-- start of Data provided --
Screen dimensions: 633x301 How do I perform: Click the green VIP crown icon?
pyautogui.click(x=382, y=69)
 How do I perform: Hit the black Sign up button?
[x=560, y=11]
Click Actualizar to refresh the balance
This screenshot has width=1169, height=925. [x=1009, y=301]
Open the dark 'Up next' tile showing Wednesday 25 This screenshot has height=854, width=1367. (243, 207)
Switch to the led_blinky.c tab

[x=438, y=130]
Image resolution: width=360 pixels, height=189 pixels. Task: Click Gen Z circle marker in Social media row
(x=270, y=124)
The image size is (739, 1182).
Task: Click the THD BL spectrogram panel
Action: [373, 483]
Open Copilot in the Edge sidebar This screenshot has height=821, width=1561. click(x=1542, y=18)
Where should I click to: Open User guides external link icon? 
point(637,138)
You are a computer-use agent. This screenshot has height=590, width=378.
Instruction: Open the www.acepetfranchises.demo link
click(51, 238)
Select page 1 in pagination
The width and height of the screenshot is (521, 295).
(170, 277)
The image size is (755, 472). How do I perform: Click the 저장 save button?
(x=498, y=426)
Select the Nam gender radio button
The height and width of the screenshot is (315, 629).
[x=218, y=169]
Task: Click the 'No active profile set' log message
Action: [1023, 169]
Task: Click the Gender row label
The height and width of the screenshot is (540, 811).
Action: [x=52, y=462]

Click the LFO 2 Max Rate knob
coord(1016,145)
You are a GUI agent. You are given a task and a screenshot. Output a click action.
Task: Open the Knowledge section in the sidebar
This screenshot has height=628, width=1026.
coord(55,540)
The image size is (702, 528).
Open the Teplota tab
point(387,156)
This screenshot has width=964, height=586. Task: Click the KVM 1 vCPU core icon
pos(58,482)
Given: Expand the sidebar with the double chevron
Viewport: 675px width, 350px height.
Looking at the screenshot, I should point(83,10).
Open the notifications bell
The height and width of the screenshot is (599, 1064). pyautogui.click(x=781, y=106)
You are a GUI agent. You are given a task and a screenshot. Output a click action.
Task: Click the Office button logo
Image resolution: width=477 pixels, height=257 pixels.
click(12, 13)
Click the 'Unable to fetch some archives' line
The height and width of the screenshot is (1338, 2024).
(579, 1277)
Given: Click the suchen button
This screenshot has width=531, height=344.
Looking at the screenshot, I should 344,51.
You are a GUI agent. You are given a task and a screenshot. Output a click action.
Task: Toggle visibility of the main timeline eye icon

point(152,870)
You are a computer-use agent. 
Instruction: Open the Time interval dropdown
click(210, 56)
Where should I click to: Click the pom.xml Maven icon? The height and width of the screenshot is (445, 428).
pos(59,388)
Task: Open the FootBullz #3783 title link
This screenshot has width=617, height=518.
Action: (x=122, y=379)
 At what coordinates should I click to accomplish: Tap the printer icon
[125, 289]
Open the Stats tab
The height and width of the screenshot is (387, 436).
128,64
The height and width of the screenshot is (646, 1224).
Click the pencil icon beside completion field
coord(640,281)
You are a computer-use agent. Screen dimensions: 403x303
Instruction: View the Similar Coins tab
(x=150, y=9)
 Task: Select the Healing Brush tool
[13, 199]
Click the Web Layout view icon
-- end of Data provided --
Return all of the entries above unchanged.

Complete output >>
Screen dimensions: 633x301 How do I perform: Click the green VIP crown icon?
pyautogui.click(x=382, y=69)
 How do I perform: Hit the black Sign up button?
[x=560, y=11]
Click Actualizar to refresh the balance
This screenshot has width=1169, height=925. [x=1009, y=301]
Open the dark 'Up next' tile showing Wednesday 25 This screenshot has height=854, width=1367. (243, 207)
Switch to the led_blinky.c tab

[x=438, y=130]
Image resolution: width=360 pixels, height=189 pixels. Task: Click Gen Z circle marker in Social media row
(x=270, y=124)
The image size is (739, 1182).
Task: Click the THD BL spectrogram panel
Action: [373, 483]
Open Copilot in the Edge sidebar This screenshot has height=821, width=1561. click(x=1542, y=18)
Where should I click to: Open User guides external link icon? 
point(637,138)
You are a computer-use agent. This screenshot has height=590, width=378.
Instruction: Open the www.acepetfranchises.demo link
click(51, 238)
Select page 1 in pagination
The width and height of the screenshot is (521, 295).
(170, 277)
The image size is (755, 472). How do I perform: Click the 저장 save button?
(x=498, y=426)
Select the Nam gender radio button
The height and width of the screenshot is (315, 629).
[x=218, y=169]
Task: Click the 'No active profile set' log message
Action: [1023, 169]
Task: Click the Gender row label
The height and width of the screenshot is (540, 811).
Action: [x=52, y=462]

Click the LFO 2 Max Rate knob
coord(1016,145)
You are a GUI agent. You are given a task and a screenshot. Output a click action.
Task: Open the Knowledge section in the sidebar
This screenshot has height=628, width=1026.
coord(55,540)
The image size is (702, 528).
Open the Teplota tab
point(387,156)
This screenshot has width=964, height=586. Task: Click the KVM 1 vCPU core icon
pos(58,482)
Given: Expand the sidebar with the double chevron
Viewport: 675px width, 350px height.
Looking at the screenshot, I should point(83,10).
Open the notifications bell
The height and width of the screenshot is (599, 1064). pyautogui.click(x=781, y=106)
You are a GUI agent. You are given a task and a screenshot. Output a click action.
Task: Click the Office button logo
Image resolution: width=477 pixels, height=257 pixels.
click(12, 13)
Click the 'Unable to fetch some archives' line
The height and width of the screenshot is (1338, 2024).
(579, 1277)
Given: Click the suchen button
This screenshot has width=531, height=344.
Looking at the screenshot, I should 344,51.
You are a GUI agent. You are given a task and a screenshot. Output a click action.
Task: Toggle visibility of the main timeline eye icon

point(152,870)
You are a computer-use agent. 
Instruction: Open the Time interval dropdown
click(210, 56)
Where should I click to: Click the pom.xml Maven icon? The height and width of the screenshot is (445, 428).
pos(59,388)
Task: Open the FootBullz #3783 title link
This screenshot has width=617, height=518.
Action: (x=122, y=379)
 At what coordinates should I click to accomplish: Tap the printer icon
[125, 289]
Open the Stats tab
The height and width of the screenshot is (387, 436).
128,64
The height and width of the screenshot is (646, 1224).
Click the pencil icon beside completion field
coord(640,281)
You are a computer-use agent. Screen dimensions: 403x303
Instruction: View the Similar Coins tab
(x=150, y=9)
 Task: Select the Healing Brush tool
[13, 199]
Click the Web Layout view icon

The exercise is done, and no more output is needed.